Bug 149735

Summary:	Allow resource level failure to trigger failover
Product:	[Retired] Red Hat Cluster Suite	Reporter:	Jiho Hahm <jhahm>
Component:	rgmanager	Assignee:	Lon Hohberger <lhh>
Status:	CLOSED CURRENTRELEASE	QA Contact:	Cluster QE <mspqa-list>
Severity:	medium	Docs Contact:
Priority:	medium
Version:	4	CC:	cluster-maint
Target Milestone:	---
Target Release:	---
Hardware:	i386
OS:	Linux
Whiteboard:
Fixed In Version:		Doc Type:	Bug Fix
Doc Text:		Story Points:	---
Clone Of:		Environment:
Last Closed:	2005-07-12 15:40:44 UTC	Type:	---
Regression:	---	Mount Type:	---
Documentation:	---	CRM:
Verified Versions:		Category:	---
oVirt Team:	---	RHEL 7.3 requirements from Atomic Host:
Cloudforms Team:	---	Target Upstream Version:
Embargoed:

Description Jiho Hahm 2005-02-25 21:07:49 UTC

From Bugzilla Helper:
User-Agent: Mozilla/5.0 (Windows; U; Windows NT 5.1; en-US; rv:1.7.5)
Gecko/20041107 Firefox/1.0

Description of problem:
When a custom <script> resource encounters an unrecoverable failure at
application/resource level, it needs to be able to trigger a failover
to another node.  Currently failover is initiated only for heartbeat
problems at CMAN level.  When heartbeat is okay, rgmanager keeps
calling "recover" command on the script, which keeps returning error.

A possible solution is to define a specific exit code for the script
that indicates to rgmanager the application should be failed over.

Version-Release number of selected component (if applicable):


How reproducible:
Always

Steps to Reproduce:

1. Define a <script> resource that returns non-zero exit code for
"status" and "recover" commands.  "start" and "stop" commands should
work normally.


Additional info:

Comment 1 Lon Hohberger 2005-02-25 21:20:57 UTC

Would it work to simply add a per-group policy:

"Relocate-on-failure" vs. "restart-on-failure" ?

Also, it looks like the script resource shouldn't actually _have_ a
"recover" option,  not that this would have any affect on the
behavior.  Most system-level init scripts (which is what the script
wrapper is supposed to handle) have never heard of "recover" actions,
and would just return an error code (or worse: success...).

Comment 2 Jiho Hahm 2005-02-25 23:12:26 UTC

I agree script resource doesn't need a recover action.  (But
rgmanager/src/resources/script.sh currently defines it.)

"Relocate-on-failure" vs. "restart-on-failure" policy option would
work, but with relocate option there may be a possibility of infinite
relocation loop.  If you have a situation where resource fails to
start regardless of node (perhaps due to misconfiguration or problem
with common SAN), the resource will keep relocating.  There needs to
be a mechanism to detect this case and disable the resource after a while.
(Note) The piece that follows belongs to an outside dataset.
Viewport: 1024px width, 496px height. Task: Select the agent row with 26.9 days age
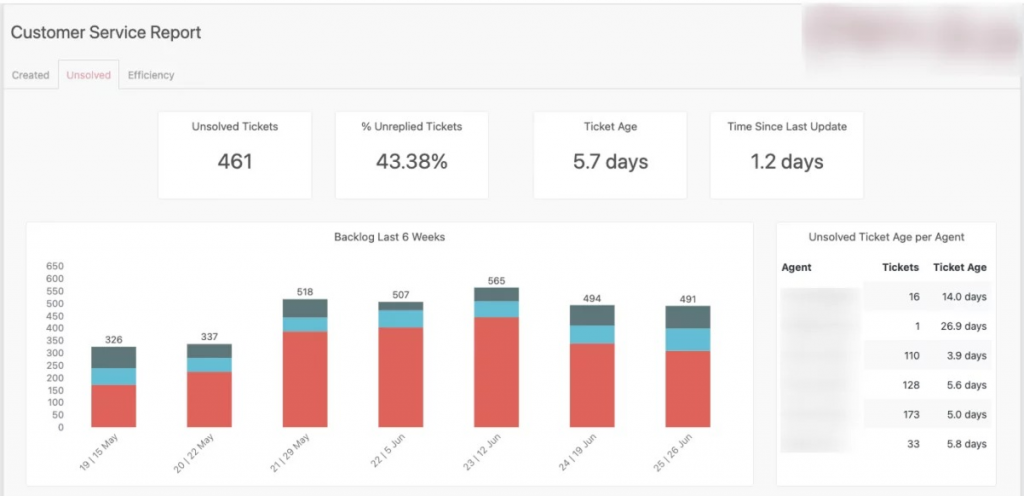point(886,326)
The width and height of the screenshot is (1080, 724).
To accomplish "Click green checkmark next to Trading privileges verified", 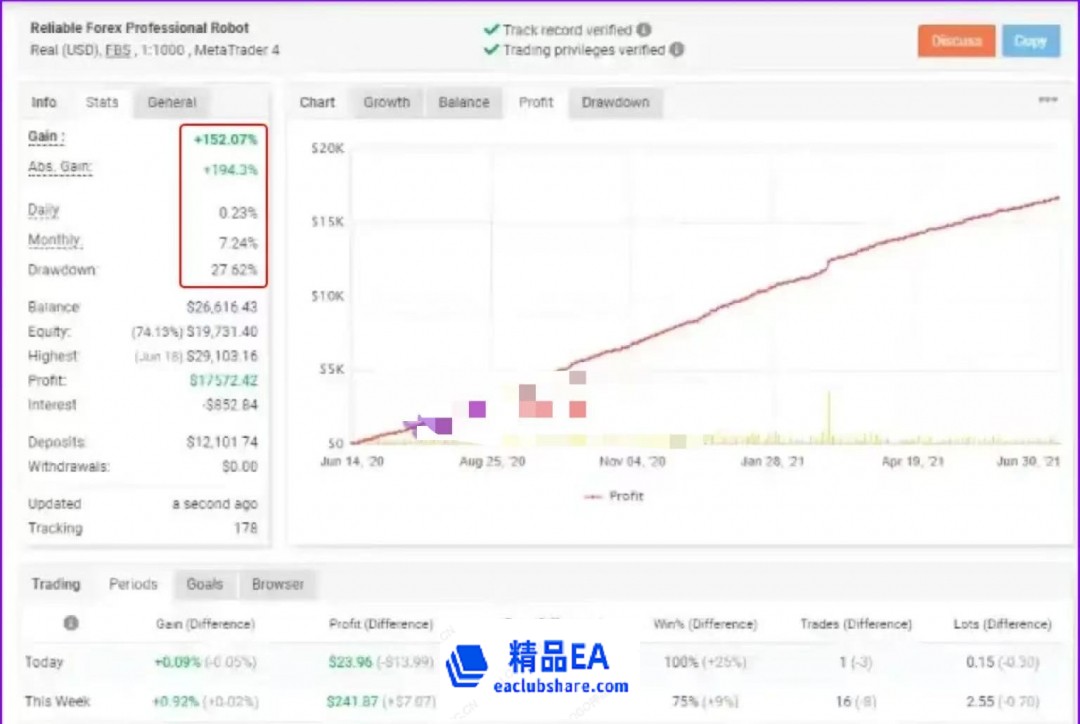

Comment 3 Lon Hohberger 2005-02-28 23:16:40 UTC

There was a bug where a node kept trying to restart services locally
instead of relocating them in the event of a "failed start".  This is
related, but not the same as what's in this bugzilla.

Comment 4 Lon Hohberger 2005-03-02 17:32:45 UTC

Recovery policy (restart/relocate/disable) is in CVS.

Recovery was typically 3 steps in clumanager/rgmanager:
(1) Restart locally.  If the "start" phase fails, we proceed to step 2.
(2) Relocate to another node.  If the "start" phase fails on the other
node, we try the next legal target until all targets are exhausted.
(3) If all nodes are exhausted, stop the service and wait for the next
node transition to recover it.

restart: Default.  Reflects the above recovery mechanism for resource
groups.

relocate: Skip step (1).

disable: Don't bother trying to recover the service.  Disable it (=
prevent it from running).

There is some expectancy that the resource agents/scripts have some
intelligence and fail to start if there's serious configuration problem.

The changes in CVS don't address detection of "ping-pong service"
effect which is caused by applications crashing soon after startup
(but reporting successful startup).  This is a different issue.